God could no longer be trusted with determining what a good life looked like. If God couldn’t be trusted with their life, than God couldn’t be trusted with their death, either. Staying alive, avoiding death, a fear of death, became their motivating mantra that marked their days rather than a devotion to God and a trust in God’s ways. A fear of death causes people to gather and store food, more than they need, because who knows what any of us will need to survive. A fear of death causes people to lust and desire and steal from others, because what someone else has might make my life better or help me live longer. A fear of death causes people to take advantage of someone who might be weaker or less intelligent, because survival of the fittest is the name of the game. Fearing death we stop seeing our role in creation as stewards, called to take care of it, but as consumers, using it to live. Without trust in God, everything changes.

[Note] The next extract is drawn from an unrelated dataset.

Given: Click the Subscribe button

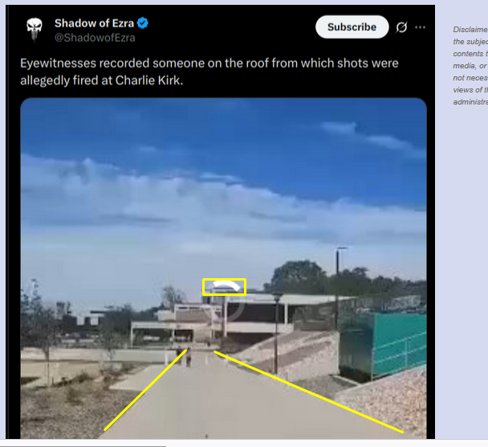Looking at the screenshot, I should [352, 27].
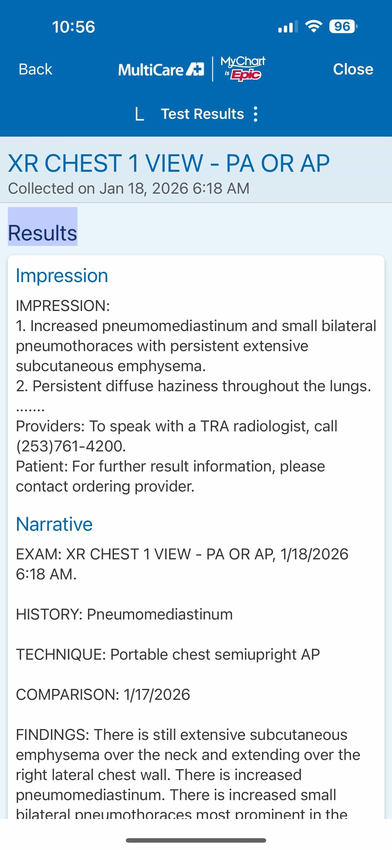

The wisdom gained from the fruit wasn’t what sent them into existential angst. The temptation from the crafty serpent wasn’t to be like God, but to not rely upon God. Gaining knowledge, gathering wisdom will always be a part of our human experience. We will always be “tempted” by crafty people who have a way of seeing the world differently. Intelligent people will have to make tough decisions in God’s good creation. Crafty scientists will keep calling us to ask deep ethical questions about life and death. The serpent’s role in part is to help the woman and man grasp the freedom that was always in front of them. We can always eat of that tree.
Freedom is at the heart of this story. We alone are made in God’s image. God’s intent for humanity is surely not to keep us dumb and naked in paradise. The temptation to reach beyond our creatureliness is a part of our natural desire for what is best for us. We learned to fly, even though that was not God’s initial intent when we were made. But saying, “If God had wanted us to fly, God would have given us wings.” Is putting your head in the sand and refusing to recognize our human potential. God’s hope is that our potential is reached while maintaining a trust in God and God’s wider view of things. Before we fly, we need to ask is it good that humans can fly? Before we experiment with genetic coding, we need to ask is it good that we can design new life? Before we extend life far into old age, we need to ask is it good to live to be 120?

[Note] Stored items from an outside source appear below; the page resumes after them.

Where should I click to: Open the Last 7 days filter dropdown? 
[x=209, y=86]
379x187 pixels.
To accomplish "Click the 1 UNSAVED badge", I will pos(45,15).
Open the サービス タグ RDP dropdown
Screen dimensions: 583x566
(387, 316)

We are made with the freedom and ability to make choices and the intelligence to make the best choices. Whatever knowledge gained when they ate from that tree, was likely knowledge humanity would have gained eventually, just in God’s time, in God’s way. Intelligent, crafty people are always giving us new ideas to consider, new ways to be in the world. But our fundamental choice will be to either grow trusting God or grasp and reach trusting just ourselves and our ability to know what is best. At the end of the day, do we believe God has our best interests at heart? Does love of God or fear of death motivate us?